Wikipedia is presumably the most popular encyclopedia on the Net. It is maintained by users who are not necessarily specialists in the respective fields, so the quality of the knowledge presented is not always reliable. On the other hand, as natural languages have the tendency to change with the passing of time, the Wikipedia articles include expressions that are still current. From this perspective, its multilingualism is of a special kind--each article has a different set of articles in other languages that are not necessarily their translations. The advantage is that a user who speaks foreign languages has a chance to read the same article in many languages and study new details of the subject for each language version. This substantiates some interest in exploiting Wikipedia for multilingual purposes.

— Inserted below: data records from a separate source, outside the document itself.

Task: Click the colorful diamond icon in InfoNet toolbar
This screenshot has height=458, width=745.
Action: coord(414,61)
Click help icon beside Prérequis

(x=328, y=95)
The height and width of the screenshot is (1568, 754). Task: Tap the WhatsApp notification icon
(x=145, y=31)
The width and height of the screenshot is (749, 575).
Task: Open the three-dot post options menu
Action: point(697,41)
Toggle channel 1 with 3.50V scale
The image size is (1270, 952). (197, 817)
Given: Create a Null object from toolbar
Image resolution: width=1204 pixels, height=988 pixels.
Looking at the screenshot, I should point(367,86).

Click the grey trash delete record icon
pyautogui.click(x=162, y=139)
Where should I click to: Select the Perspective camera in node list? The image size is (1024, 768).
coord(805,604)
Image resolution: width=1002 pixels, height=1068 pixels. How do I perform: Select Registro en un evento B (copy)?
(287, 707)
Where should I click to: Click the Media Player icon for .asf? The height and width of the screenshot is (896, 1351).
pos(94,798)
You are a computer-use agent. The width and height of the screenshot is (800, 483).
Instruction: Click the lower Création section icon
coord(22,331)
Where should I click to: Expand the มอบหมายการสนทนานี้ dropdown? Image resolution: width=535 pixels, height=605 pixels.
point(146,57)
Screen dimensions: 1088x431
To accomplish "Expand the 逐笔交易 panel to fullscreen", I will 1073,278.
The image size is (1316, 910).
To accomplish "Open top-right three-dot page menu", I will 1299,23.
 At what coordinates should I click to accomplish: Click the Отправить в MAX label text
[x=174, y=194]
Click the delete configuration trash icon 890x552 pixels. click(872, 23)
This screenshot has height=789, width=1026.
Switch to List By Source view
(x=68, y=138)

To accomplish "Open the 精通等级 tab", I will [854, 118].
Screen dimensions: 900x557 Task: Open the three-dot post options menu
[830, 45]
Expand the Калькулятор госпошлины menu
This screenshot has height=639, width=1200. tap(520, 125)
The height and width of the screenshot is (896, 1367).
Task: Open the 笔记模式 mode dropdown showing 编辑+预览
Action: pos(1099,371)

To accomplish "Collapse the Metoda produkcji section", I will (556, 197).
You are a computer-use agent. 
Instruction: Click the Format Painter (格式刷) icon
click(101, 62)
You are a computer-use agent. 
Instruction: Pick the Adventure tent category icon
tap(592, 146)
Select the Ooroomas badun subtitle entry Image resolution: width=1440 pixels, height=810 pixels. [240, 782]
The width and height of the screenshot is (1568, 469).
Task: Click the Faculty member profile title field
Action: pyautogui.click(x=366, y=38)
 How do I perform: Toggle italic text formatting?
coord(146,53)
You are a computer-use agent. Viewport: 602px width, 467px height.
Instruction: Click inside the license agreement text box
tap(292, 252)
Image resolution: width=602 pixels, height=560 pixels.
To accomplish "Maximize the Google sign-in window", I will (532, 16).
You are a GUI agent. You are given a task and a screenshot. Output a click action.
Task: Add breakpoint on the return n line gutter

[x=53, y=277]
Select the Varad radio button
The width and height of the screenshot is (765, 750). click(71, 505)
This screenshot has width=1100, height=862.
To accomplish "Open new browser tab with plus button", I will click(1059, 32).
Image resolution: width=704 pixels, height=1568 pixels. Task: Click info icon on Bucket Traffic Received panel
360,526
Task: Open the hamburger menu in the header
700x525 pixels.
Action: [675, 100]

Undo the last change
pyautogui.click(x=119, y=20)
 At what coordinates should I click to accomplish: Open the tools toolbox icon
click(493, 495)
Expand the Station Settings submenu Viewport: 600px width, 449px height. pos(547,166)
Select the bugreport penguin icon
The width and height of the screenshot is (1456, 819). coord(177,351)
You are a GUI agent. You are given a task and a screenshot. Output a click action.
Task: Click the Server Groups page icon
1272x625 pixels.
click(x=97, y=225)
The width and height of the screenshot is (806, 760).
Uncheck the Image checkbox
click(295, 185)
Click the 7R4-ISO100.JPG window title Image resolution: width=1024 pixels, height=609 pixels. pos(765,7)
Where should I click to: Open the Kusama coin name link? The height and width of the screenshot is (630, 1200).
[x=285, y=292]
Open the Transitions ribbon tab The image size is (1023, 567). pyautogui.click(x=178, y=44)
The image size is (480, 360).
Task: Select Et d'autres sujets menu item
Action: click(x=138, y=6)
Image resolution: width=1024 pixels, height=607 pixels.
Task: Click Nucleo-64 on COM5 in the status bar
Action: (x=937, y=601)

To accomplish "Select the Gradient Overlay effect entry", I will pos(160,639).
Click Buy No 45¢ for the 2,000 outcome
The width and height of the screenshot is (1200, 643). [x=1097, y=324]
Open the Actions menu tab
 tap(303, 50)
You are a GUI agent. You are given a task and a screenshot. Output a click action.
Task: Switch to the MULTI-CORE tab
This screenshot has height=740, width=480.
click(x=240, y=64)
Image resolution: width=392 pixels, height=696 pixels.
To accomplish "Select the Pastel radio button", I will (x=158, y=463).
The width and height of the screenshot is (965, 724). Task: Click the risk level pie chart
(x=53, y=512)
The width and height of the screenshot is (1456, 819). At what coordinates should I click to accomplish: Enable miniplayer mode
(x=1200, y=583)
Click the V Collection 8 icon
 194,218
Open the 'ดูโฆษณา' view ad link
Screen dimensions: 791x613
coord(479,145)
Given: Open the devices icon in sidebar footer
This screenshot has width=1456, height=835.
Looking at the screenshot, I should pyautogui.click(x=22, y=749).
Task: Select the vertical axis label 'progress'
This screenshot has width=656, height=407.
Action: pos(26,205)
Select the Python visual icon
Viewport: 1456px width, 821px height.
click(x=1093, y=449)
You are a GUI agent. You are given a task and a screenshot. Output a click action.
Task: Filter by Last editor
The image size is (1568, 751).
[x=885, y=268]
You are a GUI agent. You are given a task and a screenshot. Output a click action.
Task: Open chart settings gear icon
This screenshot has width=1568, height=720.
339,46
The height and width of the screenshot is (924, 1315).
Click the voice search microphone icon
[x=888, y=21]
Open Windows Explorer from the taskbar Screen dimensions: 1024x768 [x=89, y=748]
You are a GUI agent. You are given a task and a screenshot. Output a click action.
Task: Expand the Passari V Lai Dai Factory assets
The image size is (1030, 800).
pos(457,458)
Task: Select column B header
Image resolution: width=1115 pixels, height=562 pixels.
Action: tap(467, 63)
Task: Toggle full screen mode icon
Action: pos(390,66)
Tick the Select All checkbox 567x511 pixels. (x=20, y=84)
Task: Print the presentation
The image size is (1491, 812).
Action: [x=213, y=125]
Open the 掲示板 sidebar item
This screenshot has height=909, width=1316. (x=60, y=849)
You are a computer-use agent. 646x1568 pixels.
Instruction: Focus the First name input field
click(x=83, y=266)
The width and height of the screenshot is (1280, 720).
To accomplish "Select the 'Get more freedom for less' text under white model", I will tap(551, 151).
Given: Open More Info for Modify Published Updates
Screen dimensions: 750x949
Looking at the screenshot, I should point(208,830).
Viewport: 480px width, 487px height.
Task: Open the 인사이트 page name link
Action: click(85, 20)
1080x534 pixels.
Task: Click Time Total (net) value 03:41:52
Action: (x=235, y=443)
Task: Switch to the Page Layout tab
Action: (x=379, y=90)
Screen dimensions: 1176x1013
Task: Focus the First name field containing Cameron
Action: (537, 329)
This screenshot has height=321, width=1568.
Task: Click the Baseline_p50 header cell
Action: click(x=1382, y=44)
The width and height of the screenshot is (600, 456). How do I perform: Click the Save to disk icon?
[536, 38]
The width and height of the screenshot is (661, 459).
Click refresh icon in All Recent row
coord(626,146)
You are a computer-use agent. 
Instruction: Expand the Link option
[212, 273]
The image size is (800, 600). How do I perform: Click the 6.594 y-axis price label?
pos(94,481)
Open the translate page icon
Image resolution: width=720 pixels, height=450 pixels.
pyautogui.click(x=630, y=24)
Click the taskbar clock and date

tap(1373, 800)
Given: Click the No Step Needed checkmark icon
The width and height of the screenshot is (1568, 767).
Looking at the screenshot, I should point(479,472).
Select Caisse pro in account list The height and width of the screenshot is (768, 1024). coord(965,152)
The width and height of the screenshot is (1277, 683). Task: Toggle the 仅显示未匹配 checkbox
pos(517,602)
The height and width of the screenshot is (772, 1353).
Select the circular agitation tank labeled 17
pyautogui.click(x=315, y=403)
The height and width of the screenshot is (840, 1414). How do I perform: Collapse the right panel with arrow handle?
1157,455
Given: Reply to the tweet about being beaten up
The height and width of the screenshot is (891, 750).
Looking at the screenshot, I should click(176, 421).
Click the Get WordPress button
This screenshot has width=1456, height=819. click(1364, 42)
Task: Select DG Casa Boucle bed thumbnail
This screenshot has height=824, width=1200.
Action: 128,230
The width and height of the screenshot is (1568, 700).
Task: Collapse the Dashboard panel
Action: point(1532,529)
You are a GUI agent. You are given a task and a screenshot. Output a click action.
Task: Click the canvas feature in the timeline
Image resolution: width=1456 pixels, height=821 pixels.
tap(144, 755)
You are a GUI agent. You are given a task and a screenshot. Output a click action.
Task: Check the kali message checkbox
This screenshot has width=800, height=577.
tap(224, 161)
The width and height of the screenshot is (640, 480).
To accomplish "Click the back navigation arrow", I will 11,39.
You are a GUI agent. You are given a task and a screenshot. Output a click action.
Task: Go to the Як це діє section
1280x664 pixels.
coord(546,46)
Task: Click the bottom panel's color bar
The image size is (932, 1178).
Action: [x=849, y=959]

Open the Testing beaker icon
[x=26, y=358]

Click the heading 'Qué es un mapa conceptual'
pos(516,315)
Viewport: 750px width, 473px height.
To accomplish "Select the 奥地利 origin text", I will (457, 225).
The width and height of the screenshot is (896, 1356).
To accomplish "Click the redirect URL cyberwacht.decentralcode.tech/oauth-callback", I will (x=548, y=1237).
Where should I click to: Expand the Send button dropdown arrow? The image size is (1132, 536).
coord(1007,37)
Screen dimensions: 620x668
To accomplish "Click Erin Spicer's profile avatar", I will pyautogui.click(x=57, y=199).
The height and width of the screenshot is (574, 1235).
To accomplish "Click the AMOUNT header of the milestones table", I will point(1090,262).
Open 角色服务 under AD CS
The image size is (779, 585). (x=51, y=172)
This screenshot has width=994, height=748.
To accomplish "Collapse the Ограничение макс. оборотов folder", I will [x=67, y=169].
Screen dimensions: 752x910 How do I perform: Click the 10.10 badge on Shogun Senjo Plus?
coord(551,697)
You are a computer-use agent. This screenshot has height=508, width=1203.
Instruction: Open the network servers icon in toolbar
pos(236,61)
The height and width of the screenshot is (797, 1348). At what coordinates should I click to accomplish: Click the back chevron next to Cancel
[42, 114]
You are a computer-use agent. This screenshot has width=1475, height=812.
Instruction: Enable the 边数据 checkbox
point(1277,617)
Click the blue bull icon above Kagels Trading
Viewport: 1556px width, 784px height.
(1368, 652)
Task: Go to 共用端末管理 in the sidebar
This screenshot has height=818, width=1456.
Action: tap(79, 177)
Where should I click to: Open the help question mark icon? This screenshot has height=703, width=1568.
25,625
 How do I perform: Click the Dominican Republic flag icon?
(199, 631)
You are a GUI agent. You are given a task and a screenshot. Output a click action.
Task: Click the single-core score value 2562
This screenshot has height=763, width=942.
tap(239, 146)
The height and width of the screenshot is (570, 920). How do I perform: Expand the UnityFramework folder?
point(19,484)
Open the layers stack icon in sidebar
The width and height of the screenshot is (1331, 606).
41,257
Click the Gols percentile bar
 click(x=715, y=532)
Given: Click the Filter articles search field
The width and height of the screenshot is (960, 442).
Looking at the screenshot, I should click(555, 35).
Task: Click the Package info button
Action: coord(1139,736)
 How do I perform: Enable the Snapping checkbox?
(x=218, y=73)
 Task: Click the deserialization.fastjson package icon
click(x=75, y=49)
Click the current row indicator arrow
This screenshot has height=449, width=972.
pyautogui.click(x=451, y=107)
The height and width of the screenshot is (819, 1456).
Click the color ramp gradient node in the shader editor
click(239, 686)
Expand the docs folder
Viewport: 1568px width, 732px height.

This paper’s stem-based approach relies on the assumption that two term translations of a Wikipedia title link to their parallel article. Erdmann et al. aim to complement automatically, rather than create a bilingual dictionary. According to the authors, the translation accuracy measured increases with the added redirect page titles, with the anchor text information, and when it is supplemented by the translation candidates extracted from forward and backward links of the article (although an incoming link for one user can be the outgoing link for another). Next, the support vector machine (SVM) classifier filters the total number of translation candidates.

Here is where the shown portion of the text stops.